*Énoncé:*
Relevez chaque ligne des enregistrements ci-dessous qui contient la chaîne « logiciel » et recopiez-la telle quelle. La casse compte.

*Données:*
-------

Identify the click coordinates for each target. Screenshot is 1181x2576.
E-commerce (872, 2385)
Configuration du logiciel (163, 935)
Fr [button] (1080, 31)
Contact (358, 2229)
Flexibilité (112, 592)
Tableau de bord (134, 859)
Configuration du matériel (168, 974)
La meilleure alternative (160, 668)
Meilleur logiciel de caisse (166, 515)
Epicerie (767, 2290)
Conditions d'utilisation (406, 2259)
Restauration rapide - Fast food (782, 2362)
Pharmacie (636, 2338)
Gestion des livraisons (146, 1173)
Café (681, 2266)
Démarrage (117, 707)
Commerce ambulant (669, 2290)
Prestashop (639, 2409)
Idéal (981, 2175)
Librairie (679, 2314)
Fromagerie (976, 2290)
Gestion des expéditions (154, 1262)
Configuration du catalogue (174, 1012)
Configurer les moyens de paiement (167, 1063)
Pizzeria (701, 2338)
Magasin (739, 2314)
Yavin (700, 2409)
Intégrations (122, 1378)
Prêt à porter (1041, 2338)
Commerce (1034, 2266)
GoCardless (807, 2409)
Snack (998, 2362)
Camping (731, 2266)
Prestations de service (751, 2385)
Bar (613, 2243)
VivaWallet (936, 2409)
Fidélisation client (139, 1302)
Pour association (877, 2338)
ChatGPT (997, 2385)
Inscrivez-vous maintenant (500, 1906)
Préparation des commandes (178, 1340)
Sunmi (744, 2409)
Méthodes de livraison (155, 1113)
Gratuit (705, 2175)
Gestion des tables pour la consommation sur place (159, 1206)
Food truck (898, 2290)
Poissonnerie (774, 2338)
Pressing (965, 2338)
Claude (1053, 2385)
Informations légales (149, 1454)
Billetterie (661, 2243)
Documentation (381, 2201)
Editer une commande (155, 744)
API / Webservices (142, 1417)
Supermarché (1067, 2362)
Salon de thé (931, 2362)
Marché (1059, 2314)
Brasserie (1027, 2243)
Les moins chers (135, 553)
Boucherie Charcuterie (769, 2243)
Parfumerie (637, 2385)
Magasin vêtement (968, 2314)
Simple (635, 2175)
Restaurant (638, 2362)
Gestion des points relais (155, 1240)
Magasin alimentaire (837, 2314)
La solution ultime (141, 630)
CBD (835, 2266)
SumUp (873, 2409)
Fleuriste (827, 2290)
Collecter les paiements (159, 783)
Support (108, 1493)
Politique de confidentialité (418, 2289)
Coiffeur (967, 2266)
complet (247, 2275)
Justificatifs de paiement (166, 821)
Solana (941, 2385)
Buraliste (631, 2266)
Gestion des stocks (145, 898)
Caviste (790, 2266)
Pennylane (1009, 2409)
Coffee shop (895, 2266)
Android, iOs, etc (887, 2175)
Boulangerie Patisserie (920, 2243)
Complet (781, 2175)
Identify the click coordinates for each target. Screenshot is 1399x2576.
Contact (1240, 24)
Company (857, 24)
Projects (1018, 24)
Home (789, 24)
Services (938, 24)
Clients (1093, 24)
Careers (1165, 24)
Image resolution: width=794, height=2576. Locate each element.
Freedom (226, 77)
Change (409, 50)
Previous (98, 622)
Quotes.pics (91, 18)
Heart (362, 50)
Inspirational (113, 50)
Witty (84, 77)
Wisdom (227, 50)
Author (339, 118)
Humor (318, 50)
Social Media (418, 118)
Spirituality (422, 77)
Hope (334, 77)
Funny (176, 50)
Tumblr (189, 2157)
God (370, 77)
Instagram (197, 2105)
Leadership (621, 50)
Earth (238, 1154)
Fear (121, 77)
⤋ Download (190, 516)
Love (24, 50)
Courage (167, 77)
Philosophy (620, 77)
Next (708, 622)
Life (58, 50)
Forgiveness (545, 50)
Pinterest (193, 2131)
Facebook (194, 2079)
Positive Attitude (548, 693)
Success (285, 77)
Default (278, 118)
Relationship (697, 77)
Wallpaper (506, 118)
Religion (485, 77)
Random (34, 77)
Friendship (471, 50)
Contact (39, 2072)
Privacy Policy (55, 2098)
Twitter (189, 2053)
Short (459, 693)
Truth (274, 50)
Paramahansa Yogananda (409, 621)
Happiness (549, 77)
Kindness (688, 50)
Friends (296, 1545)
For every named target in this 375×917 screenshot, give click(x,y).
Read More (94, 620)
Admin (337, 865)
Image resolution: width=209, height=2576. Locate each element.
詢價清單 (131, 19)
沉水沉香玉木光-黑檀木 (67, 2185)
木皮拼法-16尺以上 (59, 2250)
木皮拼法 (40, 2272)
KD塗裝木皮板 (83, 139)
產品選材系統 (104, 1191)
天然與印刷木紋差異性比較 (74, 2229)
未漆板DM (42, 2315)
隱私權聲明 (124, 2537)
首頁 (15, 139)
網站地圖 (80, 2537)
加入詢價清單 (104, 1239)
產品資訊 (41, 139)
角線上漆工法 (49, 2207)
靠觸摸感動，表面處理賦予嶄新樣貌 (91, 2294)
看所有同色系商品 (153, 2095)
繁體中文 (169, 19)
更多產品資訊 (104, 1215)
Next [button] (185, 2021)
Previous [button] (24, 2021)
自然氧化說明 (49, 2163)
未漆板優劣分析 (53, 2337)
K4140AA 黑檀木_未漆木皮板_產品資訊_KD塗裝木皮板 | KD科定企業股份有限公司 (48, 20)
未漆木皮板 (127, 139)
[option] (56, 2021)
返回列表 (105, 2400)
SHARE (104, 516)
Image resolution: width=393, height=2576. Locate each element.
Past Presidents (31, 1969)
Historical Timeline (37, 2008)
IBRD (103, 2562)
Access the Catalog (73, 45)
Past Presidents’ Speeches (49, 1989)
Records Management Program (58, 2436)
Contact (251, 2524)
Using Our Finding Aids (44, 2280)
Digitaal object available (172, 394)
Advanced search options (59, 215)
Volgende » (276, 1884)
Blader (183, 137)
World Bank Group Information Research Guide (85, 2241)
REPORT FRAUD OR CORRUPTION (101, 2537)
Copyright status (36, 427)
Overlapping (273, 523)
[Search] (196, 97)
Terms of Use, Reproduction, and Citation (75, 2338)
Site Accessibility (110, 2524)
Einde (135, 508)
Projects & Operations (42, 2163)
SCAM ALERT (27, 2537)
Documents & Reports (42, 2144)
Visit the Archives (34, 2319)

-------

*Réponse:*
Configuration du logiciel (163, 935)
Meilleur logiciel de caisse (166, 515)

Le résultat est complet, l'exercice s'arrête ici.